TranSTEP and biofuels in the UK

By Barbara Ribeiro, Robert Smith and Kate Millar, Centre for Applied Bioethics, University of Nottingham (November 2014)

The development and use of biofuels entails complex policy-relevant problems, hence this is an interesting case for the EST-Frame project work. The findings from this case study, which focused on the development of advanced biofuels in the United Kingdom, indicate that new integrative approaches are needed to support informed policy-making in this area of technological development. In particular, there is evidence that:

  • The social and environmental dimensions of biofuel developments should not be regarded separately,
  • Much uncertainty remains with regards to their impacts and to the economic feasibility of some emerging biofuel technologies, and
  • There are important challenges for their governance due to the decentralisation of production chains across the globe.
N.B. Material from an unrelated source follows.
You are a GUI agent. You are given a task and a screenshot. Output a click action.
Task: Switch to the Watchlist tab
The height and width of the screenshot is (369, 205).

The development of advanced biofuels in the UK

In the UK, prior to 2000, data from a range of assessments generally supported the position that domestic development of biofuel production and the use of fuels within transport were not viable. However, this position was re-evaluated at the turn of the century as the European Commission began to set mandatory targets for fuel blending as a means to meet climate change reduction targets. Policies were particularly focused on the transport sector, which was forecast to grow, and as such this made reduction difficult from efficiency savings alone.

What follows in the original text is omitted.